Work request A => In the records, switch "Describe" to "Explain" throughout the stretch from the line containing "Describe the element at coordinates (146, 385)" through the line containing "x-tick-label: 100 is", and return those lines with nothing else changed.

Reading text =>
┌────────

W3C home > Mailing lists > Public > www-international@w3.org > April to June 2004

Re: xml:lang question, markup for things like 'kursee', 'arigato'?

From: John Cowan <cowan@ccil.org>
Date: Wed, 16 Jun 2004 09:34:58 -0400
To: Dan Brickley <danbri@w3.org>
Cc: www-international@w3.org
Message-ID: <20040616133453.GF28499@ccil.org>

Dan Brickley scripsit:

> An xml:lang question... If I have a string that's the
> transliteration of something in, say, Arabic or Japanese, do I use
> xml:lang="ja" the same way as if it'd been in Japanese characters? Or is

There are three basic answers to that:

1) You can use simply "ja", since there can be no confusion between
Japanese in Latin characters and Japanese in native characters (which
now include Latin ones), since Unicode makes unique distinctions.

2) If you have a specific need, you can apply for the language tag
"ja-latn" to be standardized.  This is a relatively streamlined process
conducted on the mailing list ietf-languages@alvestrand.no.  The list
discusses the question for a few weeks, Michael Everson (in his copious
spare time) blesses or damns it, and in the former case IANA eventually
adds it to the registry.  Currently we have such tags for languages
for which more than one script is frequently used, such as Serbian
and Azerbaycani.

└────────

Source material =>
┌────────

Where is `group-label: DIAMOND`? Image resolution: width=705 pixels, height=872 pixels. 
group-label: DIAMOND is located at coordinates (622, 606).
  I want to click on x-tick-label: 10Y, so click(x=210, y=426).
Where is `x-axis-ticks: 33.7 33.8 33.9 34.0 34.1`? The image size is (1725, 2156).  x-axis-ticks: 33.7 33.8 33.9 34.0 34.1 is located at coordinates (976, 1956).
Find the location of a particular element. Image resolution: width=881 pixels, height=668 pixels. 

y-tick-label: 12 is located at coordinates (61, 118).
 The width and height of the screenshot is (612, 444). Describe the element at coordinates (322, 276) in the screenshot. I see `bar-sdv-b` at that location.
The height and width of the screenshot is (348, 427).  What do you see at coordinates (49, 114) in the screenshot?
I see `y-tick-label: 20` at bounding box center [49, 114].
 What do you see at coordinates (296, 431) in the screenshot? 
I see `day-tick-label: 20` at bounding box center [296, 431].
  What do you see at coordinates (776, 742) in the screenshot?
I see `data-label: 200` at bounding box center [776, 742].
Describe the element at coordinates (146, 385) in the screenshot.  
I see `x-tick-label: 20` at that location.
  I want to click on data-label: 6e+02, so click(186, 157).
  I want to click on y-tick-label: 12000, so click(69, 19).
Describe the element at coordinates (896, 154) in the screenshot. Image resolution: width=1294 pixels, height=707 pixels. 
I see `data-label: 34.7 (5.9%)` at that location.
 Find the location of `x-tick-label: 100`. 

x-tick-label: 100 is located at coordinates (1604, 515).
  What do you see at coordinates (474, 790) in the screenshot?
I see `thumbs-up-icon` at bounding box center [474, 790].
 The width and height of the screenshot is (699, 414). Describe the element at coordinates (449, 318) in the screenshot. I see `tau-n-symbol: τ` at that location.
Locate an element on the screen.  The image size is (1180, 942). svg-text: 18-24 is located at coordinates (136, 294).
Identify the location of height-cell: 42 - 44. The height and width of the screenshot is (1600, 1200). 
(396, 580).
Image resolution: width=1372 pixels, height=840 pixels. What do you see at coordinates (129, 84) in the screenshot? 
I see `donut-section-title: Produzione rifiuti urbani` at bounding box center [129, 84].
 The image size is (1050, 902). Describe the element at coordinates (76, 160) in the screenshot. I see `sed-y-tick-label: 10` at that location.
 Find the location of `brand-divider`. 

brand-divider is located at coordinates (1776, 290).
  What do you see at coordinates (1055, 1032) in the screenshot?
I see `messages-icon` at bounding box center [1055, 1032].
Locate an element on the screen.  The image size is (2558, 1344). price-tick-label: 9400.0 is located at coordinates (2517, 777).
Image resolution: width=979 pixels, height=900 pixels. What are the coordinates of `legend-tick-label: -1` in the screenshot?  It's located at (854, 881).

└────────

Work request B =>
Answer these from the mailing-list message on xml:lang:
(i) Which language tag does the second answer suggest applying to have standardized?
(ii) On which mailing list is the standardization process conducted?
(iii) Which two languages are named as already having such tags?

Answer space A =>
Explain the element at coordinates (146, 385) in the screenshot.  
I see `x-tick-label: 20` at that location.
  I want to click on data-label: 6e+02, so click(186, 157).
  I want to click on y-tick-label: 12000, so click(69, 19).
Explain the element at coordinates (896, 154) in the screenshot. Image resolution: width=1294 pixels, height=707 pixels. 
I see `data-label: 34.7 (5.9%)` at that location.
 Find the location of `x-tick-label: 100`. 

x-tick-label: 100 is located at coordinates (1604, 515).

Answer space B =>
(i) "ja-latn"
(ii) ietf-languages@alvestrand.no
(iii) Serbian and Azerbaycani